AAV-Mediated Astrocyte-Specific Gene Expression under Human ALDH1L1 Promoter in Mouse Thalamus

ABSTRACT

Adeno-associated virus (AAV)-mediated gene delivery has been proposed to be an essential tool of gene therapy for various brain diseases. Among several cell types in the brain, astrocyte has become a promising therapeutic target for brain diseases, as more and more contribution of astrocytes in pathophysiology has been revealed. Until now, genetically targeting astrocytes has been possible by utilizing the glial fibrillary acidic protein (GFAP) promoter. In some brain areas including thalamus, however, the GFAP expression in astrocytes is reported to be low, making it difficult to genetically target astrocytes using GFAP promoter. To study the function of astrocytes in thalamus, which serves as a relay station, there is a great need for identifying an alternative astrocyte-specific promoter in thalamus. Recently, a new astrocyte-specific promoter of ALDH1L1 has been identified. However, it has not been examined in thalamus. Here we developed and characterized an AAV vector expressing Cre recombinase under the human ALDH1L1 promoter, AAV-hALDH1L1-Cre.
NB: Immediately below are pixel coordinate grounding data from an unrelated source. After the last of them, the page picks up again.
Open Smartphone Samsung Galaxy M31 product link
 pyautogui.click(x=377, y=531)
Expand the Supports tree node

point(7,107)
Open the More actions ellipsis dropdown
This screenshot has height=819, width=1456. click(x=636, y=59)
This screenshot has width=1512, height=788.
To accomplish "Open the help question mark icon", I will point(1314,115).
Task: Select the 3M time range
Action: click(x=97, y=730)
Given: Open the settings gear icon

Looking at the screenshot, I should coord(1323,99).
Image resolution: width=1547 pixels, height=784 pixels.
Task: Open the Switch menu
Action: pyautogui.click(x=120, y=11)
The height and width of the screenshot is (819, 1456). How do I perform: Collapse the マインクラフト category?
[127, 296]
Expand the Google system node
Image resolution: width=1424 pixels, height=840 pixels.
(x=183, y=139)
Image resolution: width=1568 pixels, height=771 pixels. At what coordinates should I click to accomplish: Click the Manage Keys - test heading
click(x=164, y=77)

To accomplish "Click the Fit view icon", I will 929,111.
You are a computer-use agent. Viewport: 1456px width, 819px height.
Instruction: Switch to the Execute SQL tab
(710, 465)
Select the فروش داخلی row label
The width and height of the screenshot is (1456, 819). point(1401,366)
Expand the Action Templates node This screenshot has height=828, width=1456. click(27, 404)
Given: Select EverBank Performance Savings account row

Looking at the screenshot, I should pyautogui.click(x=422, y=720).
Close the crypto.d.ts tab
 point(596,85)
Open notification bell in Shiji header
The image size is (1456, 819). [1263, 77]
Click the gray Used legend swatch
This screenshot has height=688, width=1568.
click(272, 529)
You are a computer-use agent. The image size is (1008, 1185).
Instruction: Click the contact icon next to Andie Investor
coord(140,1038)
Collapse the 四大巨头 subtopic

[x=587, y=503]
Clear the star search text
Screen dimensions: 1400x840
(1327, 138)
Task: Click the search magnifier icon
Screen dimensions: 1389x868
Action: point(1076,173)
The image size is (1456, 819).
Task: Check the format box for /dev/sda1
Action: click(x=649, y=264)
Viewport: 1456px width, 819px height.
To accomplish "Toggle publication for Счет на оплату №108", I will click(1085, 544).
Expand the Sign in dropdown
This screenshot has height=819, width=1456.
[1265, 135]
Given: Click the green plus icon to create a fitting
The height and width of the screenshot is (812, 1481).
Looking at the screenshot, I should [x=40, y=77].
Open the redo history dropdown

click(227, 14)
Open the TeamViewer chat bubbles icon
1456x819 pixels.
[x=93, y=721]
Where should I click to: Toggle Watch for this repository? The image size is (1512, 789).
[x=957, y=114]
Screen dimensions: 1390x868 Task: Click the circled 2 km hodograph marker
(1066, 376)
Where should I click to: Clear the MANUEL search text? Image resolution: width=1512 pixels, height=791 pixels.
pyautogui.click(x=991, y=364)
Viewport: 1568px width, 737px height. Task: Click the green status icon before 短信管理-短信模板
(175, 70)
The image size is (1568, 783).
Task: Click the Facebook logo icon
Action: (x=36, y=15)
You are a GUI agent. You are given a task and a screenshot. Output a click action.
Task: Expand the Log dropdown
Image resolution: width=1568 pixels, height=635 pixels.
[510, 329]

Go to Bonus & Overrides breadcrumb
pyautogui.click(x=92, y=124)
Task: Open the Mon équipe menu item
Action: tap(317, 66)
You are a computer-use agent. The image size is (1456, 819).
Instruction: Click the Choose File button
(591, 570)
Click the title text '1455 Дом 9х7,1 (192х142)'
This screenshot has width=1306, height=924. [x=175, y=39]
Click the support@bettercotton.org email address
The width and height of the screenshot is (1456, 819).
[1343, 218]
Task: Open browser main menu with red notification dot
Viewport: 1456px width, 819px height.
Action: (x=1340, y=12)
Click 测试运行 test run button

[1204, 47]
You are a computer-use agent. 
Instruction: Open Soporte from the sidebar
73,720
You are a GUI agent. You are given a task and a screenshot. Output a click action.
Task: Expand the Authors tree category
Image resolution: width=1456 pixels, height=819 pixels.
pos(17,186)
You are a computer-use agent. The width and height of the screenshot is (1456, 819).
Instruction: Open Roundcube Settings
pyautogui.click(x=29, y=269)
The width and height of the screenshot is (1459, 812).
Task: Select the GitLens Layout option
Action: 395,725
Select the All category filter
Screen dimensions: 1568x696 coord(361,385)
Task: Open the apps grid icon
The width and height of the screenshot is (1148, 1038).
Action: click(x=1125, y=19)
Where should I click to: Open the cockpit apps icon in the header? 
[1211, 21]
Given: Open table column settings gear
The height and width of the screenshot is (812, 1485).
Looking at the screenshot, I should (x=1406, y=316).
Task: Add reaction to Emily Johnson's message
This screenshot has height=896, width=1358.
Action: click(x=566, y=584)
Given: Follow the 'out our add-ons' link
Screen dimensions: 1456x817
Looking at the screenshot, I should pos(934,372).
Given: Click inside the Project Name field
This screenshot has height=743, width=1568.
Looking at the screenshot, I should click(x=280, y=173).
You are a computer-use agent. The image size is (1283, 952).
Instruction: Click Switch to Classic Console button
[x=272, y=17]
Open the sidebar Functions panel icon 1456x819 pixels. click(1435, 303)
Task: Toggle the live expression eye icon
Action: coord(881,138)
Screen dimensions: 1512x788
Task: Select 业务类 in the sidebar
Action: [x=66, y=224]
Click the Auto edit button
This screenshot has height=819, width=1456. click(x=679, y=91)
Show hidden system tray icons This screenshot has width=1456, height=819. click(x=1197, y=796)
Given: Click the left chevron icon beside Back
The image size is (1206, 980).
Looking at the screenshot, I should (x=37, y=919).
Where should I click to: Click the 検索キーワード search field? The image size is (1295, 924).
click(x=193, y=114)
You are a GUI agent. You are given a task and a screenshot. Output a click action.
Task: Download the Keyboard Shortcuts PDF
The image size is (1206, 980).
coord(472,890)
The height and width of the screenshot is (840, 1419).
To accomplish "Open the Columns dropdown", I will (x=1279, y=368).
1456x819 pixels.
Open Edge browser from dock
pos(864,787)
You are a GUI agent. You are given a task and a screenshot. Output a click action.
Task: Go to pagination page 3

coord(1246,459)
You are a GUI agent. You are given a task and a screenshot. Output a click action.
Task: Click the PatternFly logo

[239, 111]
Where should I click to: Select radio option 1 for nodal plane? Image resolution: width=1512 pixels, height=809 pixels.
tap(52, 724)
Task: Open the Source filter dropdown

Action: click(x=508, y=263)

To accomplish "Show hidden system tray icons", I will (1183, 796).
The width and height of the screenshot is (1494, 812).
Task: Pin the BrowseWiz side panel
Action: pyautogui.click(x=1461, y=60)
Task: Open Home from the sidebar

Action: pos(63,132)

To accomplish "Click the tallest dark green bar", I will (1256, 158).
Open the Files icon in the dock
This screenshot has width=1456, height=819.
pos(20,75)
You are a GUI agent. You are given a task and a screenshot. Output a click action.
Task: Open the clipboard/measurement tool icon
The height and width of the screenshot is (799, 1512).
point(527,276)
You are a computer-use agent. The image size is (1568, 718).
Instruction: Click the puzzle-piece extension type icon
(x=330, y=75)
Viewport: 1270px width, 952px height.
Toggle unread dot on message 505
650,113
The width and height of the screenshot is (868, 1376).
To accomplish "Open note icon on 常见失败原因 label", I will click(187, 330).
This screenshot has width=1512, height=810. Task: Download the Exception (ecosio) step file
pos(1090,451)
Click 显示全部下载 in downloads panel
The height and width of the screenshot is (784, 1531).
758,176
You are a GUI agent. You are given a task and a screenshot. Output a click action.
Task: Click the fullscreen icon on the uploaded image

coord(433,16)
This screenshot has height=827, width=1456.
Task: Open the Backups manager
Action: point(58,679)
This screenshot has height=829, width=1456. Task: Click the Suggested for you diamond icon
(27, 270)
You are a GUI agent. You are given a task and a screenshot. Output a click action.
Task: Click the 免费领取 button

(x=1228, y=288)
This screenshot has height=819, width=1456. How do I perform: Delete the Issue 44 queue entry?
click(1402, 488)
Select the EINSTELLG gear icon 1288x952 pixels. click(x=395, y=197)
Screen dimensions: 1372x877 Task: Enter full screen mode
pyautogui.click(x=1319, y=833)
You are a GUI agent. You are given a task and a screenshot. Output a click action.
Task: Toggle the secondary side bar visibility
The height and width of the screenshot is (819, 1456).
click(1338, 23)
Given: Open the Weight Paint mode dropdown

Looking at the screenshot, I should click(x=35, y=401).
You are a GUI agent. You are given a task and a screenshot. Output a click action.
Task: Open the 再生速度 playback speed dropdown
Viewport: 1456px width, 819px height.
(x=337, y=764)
To test the cell-type specific expression of AAV-hALDH1L1-Cre, AAV virus was injected into several brain regions of Ai14 (RCL-tdTomato) mouse, which reports Cre activity by tdTomato expression. In thalamus, we observed that tdTomato was found mostly in astrocytes (91.71%), with minimal occurrence in neurons (2.67%). In contrast, tdTomato signal was observed in both neurons and astrocytes of the amygdala (neuron 68.13%, astrocyte 28.35%) and hippocampus (neuron 76.25%, astrocyte 18.00%), which is consistent with the previous report showing neuronal gene expression under rat ALDH1L1 promoter. Unexpectedly, tdTomato was found mostly in neurons (91.98%) with minimal occurrence in astrocytes (6.66%) of the medial prefrontal cortex. In conclusion, hALDH1L1 promoter shows astrocyte-specificity in thalamus and may prove to be useful for targeting thalamic astrocytes in mouse.